Un Génois fait paraître dans le Mercure de France que : « Notre différend avec le St. Siège, puissance moins redoutable pour nous que le chef des rebelles de Corse, semble n’intéresser plus personne. Sénateurs ou roturiers, philosophes ou superstitieux, il n’est pas un seul d’entre nos concitoyens auquel ce brouillamini trouble la tête. Mais il y a 200 ans tout eût été en désordre en semblable circonstance ». Un billet de calice lu aux Sénats le 14 juillet 1760 questionne l’humiliation publique faite à l’encontre d’une « tête couronnée » : il faudrait, désormais, faire brûler toutes les gazettes évoquant cette affaire suggère un autre billet. Les affaires de Corse finiront-elles par menacer l’intégrité et la pérennité du Domaine demande encore un autre[106] ? Après que les autorités républicaines aient tout fait pour empêcher le départ de l’évêque de Segni Crescenzio de Angelis – quitte à décréter un bando d’arrestation tel un vulgaire bandit ! –, elles ne parviendront pas à empêcher son départ depuis Talamone le 22 avril et son arrivée en Corse le 23. Il est accueilli le 29 par le neveu par alliance du général, Giuseppe Barbaggi, qui prononce un discours relativement neutre mais qui connaît une bonne diffusion grâce à la Stamperia nazionale. Si le jeu du Visiteur ainsi que sa proximité avec le secrétaire d’État Torrigiani laissera un temps craindre à la République que les évêchés abandonnés soient transférés à l’archevêché de Pise, l’on sait que les pontificaux ont brièvement caressé l’idée de récupérer la Corse. Ne restera plus, dans ce cas, qu’à trouver que faire de Paoli ; c’est, en somme, la même question que celle que se poseront les Anglais à la fin du siècle. Les notables de l’île auraient, quant à eux, trouvé un grand profit d’une Corse pontificale, un État faible dont ils auraient pu trouver si ce n’est davantage mais au moins une équivalente marge de manœuvre que du temps de la République. Enfin, le remplacement de Crescenzio de Angelis en 1764 par le passionniste Tommaso Struzzieri (qui appartenait déjà à sa suite) ne changera en rien la dynamique, si ce n’est que le Visiteur sera nettement perçu comme philo-national. En fait, comme l’écrivait Paoli à Salvini en 1760, « le pape est, pour nous, en guerre avec les Génois »[107] mais à cette « guerre » les pontificaux n’ont pu s’y engager que parce que la République de Gênes était devenue faible et internationalement isolée.
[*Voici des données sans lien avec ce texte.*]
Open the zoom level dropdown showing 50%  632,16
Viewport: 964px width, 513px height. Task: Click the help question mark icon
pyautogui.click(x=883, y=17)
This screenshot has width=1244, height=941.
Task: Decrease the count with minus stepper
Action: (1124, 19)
In fine, bien avant son ouverture en janvier 1765, l’affaire de l’università témoigne de la problématique très dix-huitièmiste de la hiérarchie des normes[108] : peut-on passer au-dessus du droit républicain via le pontifical ? C’est, en somme, l’émergence du droit moderne. Au-delà du souhait d’éduquer une jeunesse, se pose la question de l’autorité de référence, Rome plutôt que la République. Telle est la formule que l’on retrouve dans la grande lettre-doctrine du 12 novembre 1759. Toutefois, à cette époque, celui qui souffle à l’oreille des paolistes n’est plus Natali mais Natale Saliceti, deux hommes d’Oletta dont les appellations affichent une sonorité proche et sont souvent confondus dans la documentation ! Après la vaine tentative d’assassinat, l’affaire de l’université réapparaît en février 1758. L’intelligence génoise réactive alors ses réseaux – qui n’ont guère été longtemps en sommeil – et fournit de nouvelles informations opérationnelles pour « empêcher »[109] les discussions de reprendre et de s’établir dans le temps. En ces années, le gouvernement de Pascal Paoli et de Gian Quilico Casabianca se confronte cependant au péril matriste puis à la guerre de Sept Ans (1756-1763) qui partage le monde entre les partisans de l’Angleterre et de la France et il faudra attendre les années 1763-1765 pour que les Nationaux puissent remettre sur la table la problématique d’une université publique des études mais, là encore, la situation a connu des évolutions : si le soutien du pape envers les Nationaux ne leurre plus personne, la bulle d’érection pontificale serait un soutien trop flagrant. L’université grégorienne qui fit plusieurs démonstrations publiques de son pontificalisme auprès du Visiteur ne recevra donc jamais sa bulle. Ainsi, le projet de création de l’università doit se lire parmi différentes dynamiques concurrentielles : la souverain pontife contre la République, l’État naissant contre les régions où les puissantes notabilités voient d’un mauvais œil ce nouvel entrant en politique. Ainsi, l’éducation et l’université sont donc bel et bien une affaire d’État et de conflits entre les États.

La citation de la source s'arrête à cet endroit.